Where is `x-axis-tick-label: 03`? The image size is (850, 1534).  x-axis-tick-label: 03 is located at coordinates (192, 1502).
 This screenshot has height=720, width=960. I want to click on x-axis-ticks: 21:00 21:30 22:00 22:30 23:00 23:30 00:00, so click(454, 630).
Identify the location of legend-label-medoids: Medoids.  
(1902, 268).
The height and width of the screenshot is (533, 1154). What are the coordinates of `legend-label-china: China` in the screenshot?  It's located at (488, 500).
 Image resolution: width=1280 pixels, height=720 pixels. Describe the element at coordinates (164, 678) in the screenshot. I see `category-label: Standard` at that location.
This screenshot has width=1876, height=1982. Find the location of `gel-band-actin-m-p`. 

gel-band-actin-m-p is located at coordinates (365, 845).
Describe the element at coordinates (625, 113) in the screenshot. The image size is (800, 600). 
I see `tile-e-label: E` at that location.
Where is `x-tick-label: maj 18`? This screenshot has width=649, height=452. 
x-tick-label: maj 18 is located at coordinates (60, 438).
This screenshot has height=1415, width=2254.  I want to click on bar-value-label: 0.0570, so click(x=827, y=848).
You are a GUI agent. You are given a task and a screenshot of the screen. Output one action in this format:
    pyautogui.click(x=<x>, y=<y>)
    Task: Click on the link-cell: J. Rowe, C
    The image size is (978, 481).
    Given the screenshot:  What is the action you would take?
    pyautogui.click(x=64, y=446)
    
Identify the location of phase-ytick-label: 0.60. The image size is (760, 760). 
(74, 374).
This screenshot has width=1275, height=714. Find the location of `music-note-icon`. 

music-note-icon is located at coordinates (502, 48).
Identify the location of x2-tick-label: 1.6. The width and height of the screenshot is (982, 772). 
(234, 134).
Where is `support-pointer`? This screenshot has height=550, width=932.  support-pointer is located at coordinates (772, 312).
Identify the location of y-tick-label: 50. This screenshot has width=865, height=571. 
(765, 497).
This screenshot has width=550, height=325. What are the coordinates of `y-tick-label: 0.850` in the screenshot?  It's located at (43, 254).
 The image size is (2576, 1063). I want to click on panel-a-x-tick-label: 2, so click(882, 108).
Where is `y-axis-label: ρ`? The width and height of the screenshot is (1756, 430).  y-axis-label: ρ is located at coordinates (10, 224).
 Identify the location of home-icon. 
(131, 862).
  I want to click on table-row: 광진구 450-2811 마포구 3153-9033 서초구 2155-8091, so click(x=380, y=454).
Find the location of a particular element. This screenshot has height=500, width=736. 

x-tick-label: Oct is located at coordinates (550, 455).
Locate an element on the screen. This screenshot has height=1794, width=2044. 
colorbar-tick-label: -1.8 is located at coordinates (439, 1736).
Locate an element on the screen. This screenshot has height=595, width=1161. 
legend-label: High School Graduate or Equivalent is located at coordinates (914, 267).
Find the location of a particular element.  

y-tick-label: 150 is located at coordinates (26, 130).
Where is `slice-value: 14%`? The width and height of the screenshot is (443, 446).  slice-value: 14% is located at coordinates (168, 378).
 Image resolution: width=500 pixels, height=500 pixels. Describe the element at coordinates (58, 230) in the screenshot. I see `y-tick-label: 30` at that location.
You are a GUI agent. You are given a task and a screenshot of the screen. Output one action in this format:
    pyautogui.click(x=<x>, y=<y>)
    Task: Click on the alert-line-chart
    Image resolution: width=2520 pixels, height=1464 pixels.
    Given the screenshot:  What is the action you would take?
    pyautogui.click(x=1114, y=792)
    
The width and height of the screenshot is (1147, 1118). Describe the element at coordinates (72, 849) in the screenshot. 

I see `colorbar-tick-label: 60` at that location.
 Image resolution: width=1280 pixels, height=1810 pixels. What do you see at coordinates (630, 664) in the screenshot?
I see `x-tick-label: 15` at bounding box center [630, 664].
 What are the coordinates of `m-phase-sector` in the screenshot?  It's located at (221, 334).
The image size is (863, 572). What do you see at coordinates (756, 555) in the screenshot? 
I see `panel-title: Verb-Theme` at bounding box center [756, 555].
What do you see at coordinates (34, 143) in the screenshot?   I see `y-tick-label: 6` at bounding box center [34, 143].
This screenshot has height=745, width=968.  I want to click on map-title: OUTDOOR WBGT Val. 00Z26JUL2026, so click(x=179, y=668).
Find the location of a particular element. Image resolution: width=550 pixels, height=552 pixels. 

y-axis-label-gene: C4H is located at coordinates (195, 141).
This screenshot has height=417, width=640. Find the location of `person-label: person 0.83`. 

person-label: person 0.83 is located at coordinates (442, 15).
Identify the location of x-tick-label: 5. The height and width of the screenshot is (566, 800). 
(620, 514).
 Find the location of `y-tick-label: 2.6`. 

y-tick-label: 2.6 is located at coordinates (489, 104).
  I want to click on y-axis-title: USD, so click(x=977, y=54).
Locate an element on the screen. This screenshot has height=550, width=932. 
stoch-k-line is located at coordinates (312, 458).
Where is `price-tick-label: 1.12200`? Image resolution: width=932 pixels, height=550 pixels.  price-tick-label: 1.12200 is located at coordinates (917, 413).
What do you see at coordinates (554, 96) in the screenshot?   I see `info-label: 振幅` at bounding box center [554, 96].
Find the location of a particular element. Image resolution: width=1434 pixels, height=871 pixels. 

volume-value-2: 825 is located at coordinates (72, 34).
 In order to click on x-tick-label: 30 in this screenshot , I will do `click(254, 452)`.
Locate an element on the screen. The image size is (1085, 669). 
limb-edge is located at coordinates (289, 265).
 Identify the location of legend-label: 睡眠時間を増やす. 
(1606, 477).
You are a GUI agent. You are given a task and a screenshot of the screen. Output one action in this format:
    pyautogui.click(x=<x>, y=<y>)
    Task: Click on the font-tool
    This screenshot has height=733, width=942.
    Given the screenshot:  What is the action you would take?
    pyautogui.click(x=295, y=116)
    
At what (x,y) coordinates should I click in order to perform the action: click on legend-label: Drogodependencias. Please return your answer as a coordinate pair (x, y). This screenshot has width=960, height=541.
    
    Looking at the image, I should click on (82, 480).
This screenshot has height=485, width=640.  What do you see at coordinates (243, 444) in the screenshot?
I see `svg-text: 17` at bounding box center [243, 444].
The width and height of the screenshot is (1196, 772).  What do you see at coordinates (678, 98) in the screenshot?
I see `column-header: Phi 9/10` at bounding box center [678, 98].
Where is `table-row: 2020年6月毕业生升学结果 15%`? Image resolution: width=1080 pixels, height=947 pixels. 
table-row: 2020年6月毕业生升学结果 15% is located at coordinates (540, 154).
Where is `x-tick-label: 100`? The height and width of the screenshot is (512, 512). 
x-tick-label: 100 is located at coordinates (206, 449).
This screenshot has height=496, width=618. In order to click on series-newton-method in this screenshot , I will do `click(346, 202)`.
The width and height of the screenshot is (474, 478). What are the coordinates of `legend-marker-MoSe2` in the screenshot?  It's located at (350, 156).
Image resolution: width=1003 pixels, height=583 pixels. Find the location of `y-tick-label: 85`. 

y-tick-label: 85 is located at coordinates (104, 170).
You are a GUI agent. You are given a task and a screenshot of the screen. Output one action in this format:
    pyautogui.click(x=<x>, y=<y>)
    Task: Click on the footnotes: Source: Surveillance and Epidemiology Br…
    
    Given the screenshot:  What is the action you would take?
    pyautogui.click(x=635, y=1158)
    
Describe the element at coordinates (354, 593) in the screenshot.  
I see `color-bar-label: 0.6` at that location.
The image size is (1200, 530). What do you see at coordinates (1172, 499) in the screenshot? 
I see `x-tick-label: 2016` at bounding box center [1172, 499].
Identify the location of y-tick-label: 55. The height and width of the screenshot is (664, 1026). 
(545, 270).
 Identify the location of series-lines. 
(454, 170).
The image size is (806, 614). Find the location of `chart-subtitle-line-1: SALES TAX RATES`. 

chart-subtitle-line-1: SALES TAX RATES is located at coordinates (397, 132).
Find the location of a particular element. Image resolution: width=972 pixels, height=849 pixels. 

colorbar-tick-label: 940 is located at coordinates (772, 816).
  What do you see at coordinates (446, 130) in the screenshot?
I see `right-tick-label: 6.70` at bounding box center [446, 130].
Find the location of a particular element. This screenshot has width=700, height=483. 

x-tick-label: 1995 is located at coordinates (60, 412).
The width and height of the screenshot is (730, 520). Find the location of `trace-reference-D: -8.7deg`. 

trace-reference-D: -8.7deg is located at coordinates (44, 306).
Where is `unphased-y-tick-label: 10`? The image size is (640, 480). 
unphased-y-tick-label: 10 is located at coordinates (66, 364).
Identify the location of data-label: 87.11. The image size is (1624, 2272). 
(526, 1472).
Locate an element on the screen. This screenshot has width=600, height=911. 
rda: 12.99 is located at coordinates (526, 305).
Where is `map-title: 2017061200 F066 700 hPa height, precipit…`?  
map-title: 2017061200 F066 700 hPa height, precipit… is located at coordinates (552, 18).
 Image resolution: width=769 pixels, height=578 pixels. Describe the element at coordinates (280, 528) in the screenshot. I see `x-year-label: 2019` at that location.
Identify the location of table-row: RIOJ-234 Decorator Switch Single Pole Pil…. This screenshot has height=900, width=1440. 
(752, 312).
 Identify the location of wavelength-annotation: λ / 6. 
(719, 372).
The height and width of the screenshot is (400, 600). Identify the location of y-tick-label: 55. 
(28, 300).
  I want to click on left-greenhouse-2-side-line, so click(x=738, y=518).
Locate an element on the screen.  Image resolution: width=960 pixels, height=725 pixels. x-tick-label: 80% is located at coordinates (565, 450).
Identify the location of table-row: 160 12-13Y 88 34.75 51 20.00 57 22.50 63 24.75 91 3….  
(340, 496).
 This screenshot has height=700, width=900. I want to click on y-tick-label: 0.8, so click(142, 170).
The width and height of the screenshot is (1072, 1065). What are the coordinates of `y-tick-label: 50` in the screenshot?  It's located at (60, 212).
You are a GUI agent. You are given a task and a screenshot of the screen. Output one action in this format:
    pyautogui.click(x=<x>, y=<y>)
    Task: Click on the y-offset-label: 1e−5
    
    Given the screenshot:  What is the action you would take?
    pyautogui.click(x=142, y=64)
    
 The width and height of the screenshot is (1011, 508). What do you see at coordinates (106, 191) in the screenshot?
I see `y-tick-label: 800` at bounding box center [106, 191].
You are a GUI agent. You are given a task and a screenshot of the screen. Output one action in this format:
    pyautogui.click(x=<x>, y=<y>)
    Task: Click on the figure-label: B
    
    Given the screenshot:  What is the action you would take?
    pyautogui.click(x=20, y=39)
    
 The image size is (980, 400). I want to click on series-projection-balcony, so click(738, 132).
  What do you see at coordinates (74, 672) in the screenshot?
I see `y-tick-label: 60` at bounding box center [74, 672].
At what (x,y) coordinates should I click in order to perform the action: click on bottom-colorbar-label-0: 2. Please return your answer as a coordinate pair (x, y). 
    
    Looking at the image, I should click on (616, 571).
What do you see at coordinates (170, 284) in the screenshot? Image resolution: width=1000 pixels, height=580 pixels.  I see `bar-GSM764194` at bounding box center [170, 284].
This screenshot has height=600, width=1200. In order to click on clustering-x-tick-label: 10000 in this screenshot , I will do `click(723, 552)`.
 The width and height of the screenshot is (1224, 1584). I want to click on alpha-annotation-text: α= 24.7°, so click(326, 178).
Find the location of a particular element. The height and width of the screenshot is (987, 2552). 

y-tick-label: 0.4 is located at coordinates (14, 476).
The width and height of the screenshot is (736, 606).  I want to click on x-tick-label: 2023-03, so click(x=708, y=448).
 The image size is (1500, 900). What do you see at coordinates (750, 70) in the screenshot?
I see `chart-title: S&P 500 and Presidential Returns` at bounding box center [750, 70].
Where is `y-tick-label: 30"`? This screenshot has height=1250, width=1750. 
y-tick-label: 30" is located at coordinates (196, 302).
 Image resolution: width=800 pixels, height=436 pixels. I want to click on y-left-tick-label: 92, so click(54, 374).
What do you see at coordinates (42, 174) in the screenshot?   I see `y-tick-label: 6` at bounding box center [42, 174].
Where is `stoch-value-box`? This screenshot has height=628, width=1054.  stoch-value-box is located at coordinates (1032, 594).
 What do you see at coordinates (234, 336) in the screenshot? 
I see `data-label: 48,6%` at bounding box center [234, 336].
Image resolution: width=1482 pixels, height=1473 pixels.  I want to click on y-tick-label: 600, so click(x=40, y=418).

==*==

■ **Task directions**:
Reproduce verbatim the lines of the material above, starting with the line that contains "The width and height of the screenshot is (1196, 772)." and ending with the line that contains "pyautogui.click(x=635, y=1158)", inclusive.

■ **Solution**:
The width and height of the screenshot is (1196, 772).  What do you see at coordinates (678, 98) in the screenshot?
I see `column-header: Phi 9/10` at bounding box center [678, 98].
Where is `table-row: 2020年6月毕业生升学结果 15%`? Image resolution: width=1080 pixels, height=947 pixels. 
table-row: 2020年6月毕业生升学结果 15% is located at coordinates (540, 154).
Where is `x-tick-label: 100`? The height and width of the screenshot is (512, 512). 
x-tick-label: 100 is located at coordinates (206, 449).
This screenshot has height=496, width=618. In order to click on series-newton-method in this screenshot , I will do `click(346, 202)`.
The width and height of the screenshot is (474, 478). What are the coordinates of `legend-marker-MoSe2` in the screenshot?  It's located at (350, 156).
Image resolution: width=1003 pixels, height=583 pixels. Find the location of `y-tick-label: 85`. 

y-tick-label: 85 is located at coordinates (104, 170).
You are a GUI agent. You are given a task and a screenshot of the screen. Output one action in this format:
    pyautogui.click(x=<x>, y=<y>)
    Task: Click on the footnotes: Source: Surveillance and Epidemiology Br…
    
    Given the screenshot:  What is the action you would take?
    pyautogui.click(x=635, y=1158)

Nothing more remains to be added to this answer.